▸ ENTRIES SUPPLIED
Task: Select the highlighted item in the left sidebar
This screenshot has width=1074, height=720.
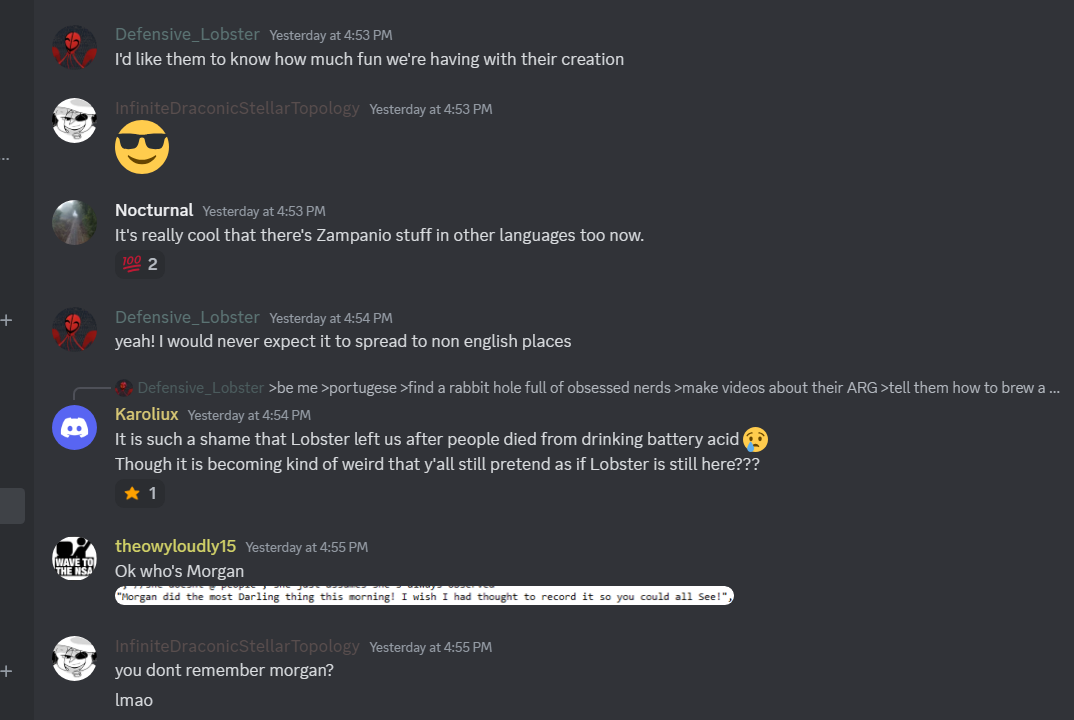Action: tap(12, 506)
...
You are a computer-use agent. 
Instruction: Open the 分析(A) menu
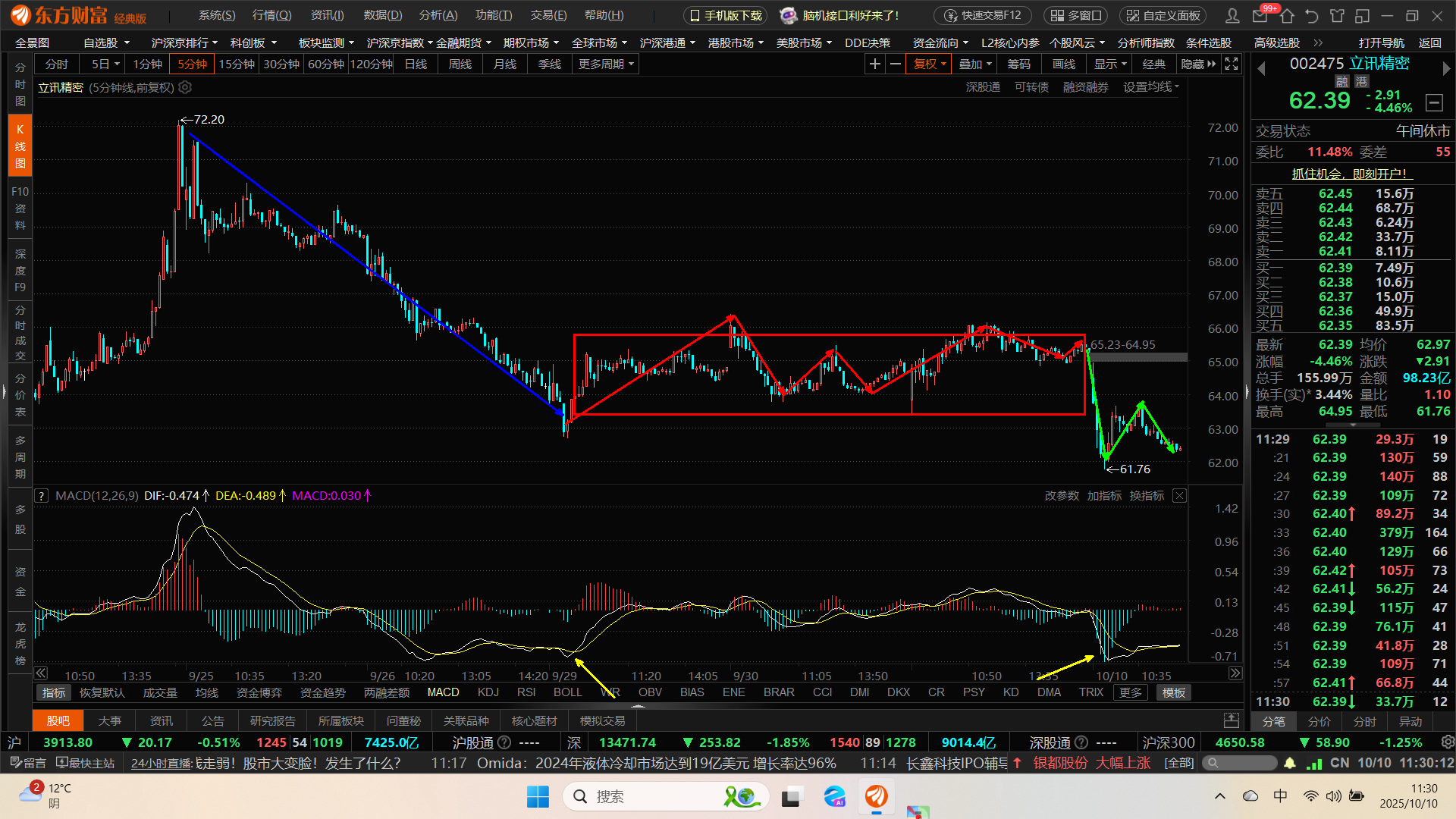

▸ TASK TO COMPLETE
Please reproduce the data from the line with "Task: Select the" to the line with "Action: tap(12, 506)", both lines included. Leave the pictures out.

▸ OUTPUT BELOW
Task: Select the highlighted item in the left sidebar
This screenshot has width=1074, height=720.
Action: tap(12, 506)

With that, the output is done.